Scrapping INF Treaty would spell trouble, but it could get even worse

Russian President Vladimir Putin shakes hands with National Security Adviser John Bolton during a meeting at the Kremlin on Oct. 23. Photo: Maxim Shipenkov/AFP via Getty Images
In a visit to Moscow on Tuesday, national security adviser John Bolton delivered President Trump’s message that the U.S. will withdraw from the 1987 Intermediate-Range Nuclear Forces (INF) Treaty, a Reagan-era nuclear deal that has been credited with helping end the Cold War. If the INF Treaty collapses, which seems likely, there will exist only one remaining treaty — the New Strategic Arms Reduction Treaty (New START) — regulating U.S. and Russian nuclear stockpiles.
Why it matters: In addition to the INF Treaty, the U.S. and its allies now risk losing another, more vital arms control agreement that provides predictability and transparency regarding Russia’s nuclear arsenal.
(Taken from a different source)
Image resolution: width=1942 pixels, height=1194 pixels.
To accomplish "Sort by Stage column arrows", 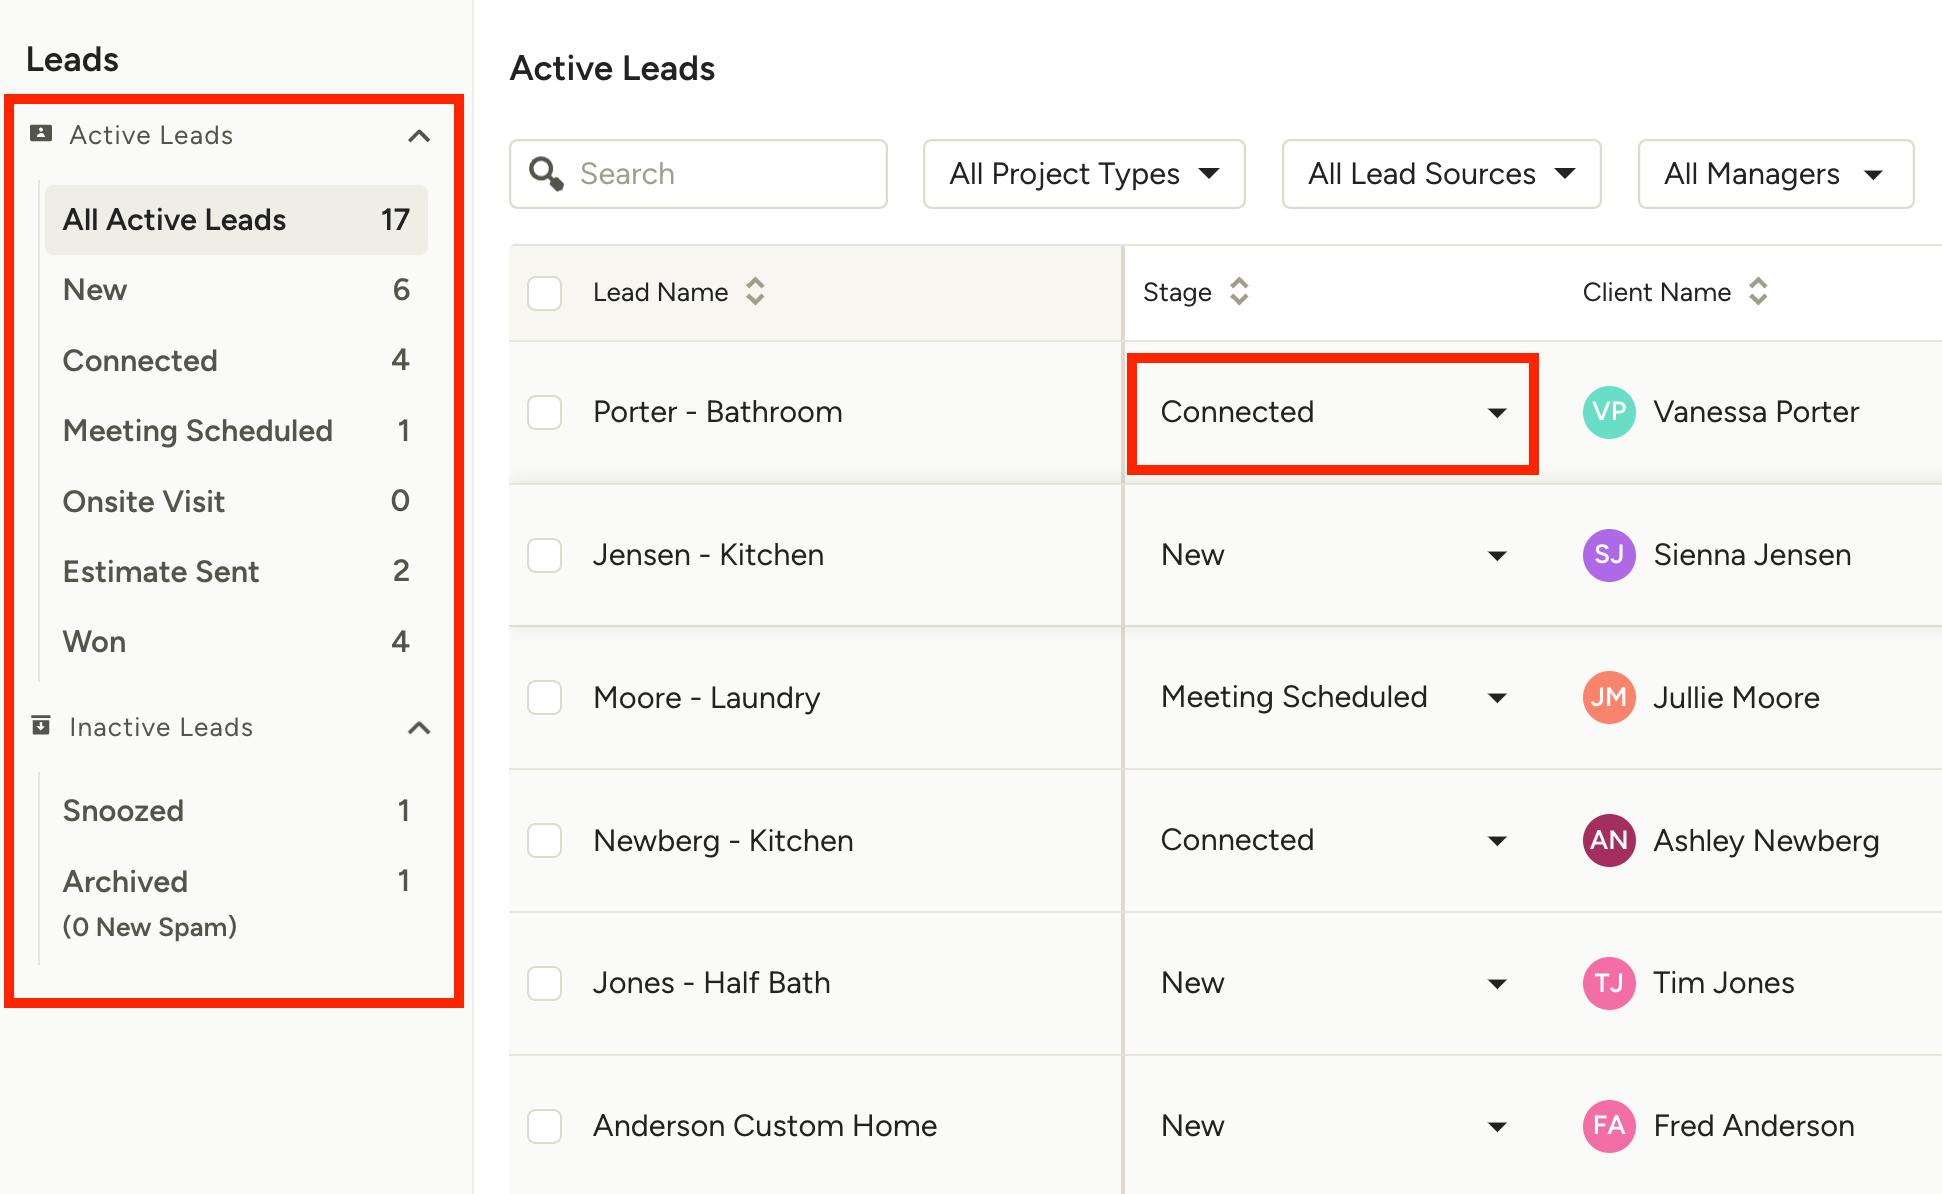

If Trump and Putin fail to extend New START, an even more dangerous phase in U.S.-Russia relations will be on the horizon.
The details: New START caps the countries’ strategic nuclear arsenals at 1,550 deployed warheads and 700 bombers and missiles equipped to carry them. The treaty is due to expire in 2021 unless Trump and Putin agree to extend it by 5 years, as allowed for in Article XIV of the agreement. Without New START, there would be no legally binding constraints on the world’s two largest nuclear arsenals for the first time since 1972.
The INF Treaty is the second nuclear nonproliferation agreement, after the Iran nuclear deal, that Bolton has urged Trump to scrap, in what appears to be another step down a path of renewed global nuclear competition. Unconstrained U.S.-Russian nuclear competition — in both numbers and technology — could spark an arms race as dangerous as that of the early 1980s and add billions in additional costs to an already unrealistic U.S. nuclear upgrade plan.
The bottom line: Key Republican and Democratic senators are on record in support of a New START extension. When Trump and Putin meet in Paris this November, they could take advantage of a vital opportunity for nuclear-arms restraint by extending New START and renewing talks on further verifiable reductions in their deadly nuclear arsenals.
Greg Thielmann is board member of the Arms Control Association and a former State Department adviser.